#### Page text
From the publisher's description:
You've been watching movies for most of your life. But often you're not quite sure what you think, or why.
Nothing like talking down to your readership, I guess. Sometimes maybe but "often"?
How to Watch a Movie ... is a reminder that seeing isn't just for the dark - it is our essential link with life.
What? This sentence is reminiscent of some of what I've read of Thomson's writing: ornate statements that sound important but say little. Earlier this year I tried reading his The Whole Equation and got partway through chapter 2 before giving up (and giving the book away). The convoluted sentences that conveyed very little information quickly got to be too much to take. And when writing about something like the casting couch, a film historian should separate fact from rumor and innuendo and show that some actual research has been done. Instead we get repeated musings about, er, "swallowing" and a disgusting aside about the supposed origins of lip gloss. If I wanted to read a sordid blend of fact and fiction, Kenneth Anger already covered it a hundred times better and more entertainingly than that.

#### Dataset

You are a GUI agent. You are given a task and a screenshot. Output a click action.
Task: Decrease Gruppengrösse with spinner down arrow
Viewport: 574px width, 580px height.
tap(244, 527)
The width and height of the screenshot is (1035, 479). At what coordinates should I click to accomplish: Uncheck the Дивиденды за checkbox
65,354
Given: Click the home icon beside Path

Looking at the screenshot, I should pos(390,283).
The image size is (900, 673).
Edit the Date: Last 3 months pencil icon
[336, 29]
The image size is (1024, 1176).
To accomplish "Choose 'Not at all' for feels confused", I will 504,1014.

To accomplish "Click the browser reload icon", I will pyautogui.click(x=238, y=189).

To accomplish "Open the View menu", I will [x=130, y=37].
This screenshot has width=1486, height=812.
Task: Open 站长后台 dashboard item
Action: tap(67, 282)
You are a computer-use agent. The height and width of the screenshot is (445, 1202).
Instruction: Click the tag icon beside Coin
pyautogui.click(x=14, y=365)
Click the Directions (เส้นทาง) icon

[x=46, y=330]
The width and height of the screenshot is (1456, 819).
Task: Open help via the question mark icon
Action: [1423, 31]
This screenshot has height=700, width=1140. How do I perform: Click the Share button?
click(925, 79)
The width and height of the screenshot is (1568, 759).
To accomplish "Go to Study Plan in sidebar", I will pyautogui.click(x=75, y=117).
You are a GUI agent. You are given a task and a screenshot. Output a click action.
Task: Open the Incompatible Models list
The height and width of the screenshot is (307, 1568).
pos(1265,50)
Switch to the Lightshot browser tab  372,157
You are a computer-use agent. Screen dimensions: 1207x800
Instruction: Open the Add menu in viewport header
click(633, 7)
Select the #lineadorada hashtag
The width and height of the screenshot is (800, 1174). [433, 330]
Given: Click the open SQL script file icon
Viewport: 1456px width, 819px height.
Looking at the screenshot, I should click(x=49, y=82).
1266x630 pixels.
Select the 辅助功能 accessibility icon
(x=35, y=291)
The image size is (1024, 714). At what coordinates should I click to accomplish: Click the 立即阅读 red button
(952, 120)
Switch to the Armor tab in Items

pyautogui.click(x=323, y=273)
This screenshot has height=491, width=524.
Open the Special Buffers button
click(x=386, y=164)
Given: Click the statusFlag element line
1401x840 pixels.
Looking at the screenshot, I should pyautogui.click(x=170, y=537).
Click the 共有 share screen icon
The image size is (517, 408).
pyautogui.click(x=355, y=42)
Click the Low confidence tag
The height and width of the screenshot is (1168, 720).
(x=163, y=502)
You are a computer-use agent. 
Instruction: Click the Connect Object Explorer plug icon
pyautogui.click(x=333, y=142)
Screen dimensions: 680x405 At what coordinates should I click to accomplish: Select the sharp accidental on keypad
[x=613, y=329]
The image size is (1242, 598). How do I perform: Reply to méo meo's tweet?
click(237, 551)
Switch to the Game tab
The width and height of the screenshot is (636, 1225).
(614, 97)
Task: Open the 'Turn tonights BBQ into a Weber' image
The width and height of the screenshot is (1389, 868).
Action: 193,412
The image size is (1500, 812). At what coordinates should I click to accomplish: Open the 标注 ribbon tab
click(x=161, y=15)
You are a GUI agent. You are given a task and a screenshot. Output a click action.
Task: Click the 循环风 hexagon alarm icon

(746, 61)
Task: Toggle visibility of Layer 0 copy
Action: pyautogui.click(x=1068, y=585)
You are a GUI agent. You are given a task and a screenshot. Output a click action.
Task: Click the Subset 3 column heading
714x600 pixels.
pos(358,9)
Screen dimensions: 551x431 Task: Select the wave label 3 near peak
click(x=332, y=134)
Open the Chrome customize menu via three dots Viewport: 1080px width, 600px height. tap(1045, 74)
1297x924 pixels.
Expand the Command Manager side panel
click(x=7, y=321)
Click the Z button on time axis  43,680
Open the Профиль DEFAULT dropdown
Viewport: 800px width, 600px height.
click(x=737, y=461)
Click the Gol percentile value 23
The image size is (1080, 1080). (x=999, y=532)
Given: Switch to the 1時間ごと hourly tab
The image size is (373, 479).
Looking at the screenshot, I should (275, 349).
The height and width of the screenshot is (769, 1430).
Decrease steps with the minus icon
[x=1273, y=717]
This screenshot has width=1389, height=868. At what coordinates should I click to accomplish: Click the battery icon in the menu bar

#### Task
Extend the commentary on the publisher's description of How to Watch a Movie, starting right after its final sentence.

#### Written reply
The LA Times blurb used by the publisher calling him "the greatest living film historian" is pretty funny given the context: the review it comes from (of Have You Seen...) starts out:
David Thomson is, without doubt, the greatest living film historian, archivist and professional fan, as any reader of "The New Biographical Dictionary of Film" will surely agree.
Oh, surely. Then the next sentence is:
Whether Thomson is also a great critic is not so clear.
Even though the reviewer is extremely sympathetic to Thomson, he ends up concluding that the book is often extremely frustrating and padded out to fill a thousand pages.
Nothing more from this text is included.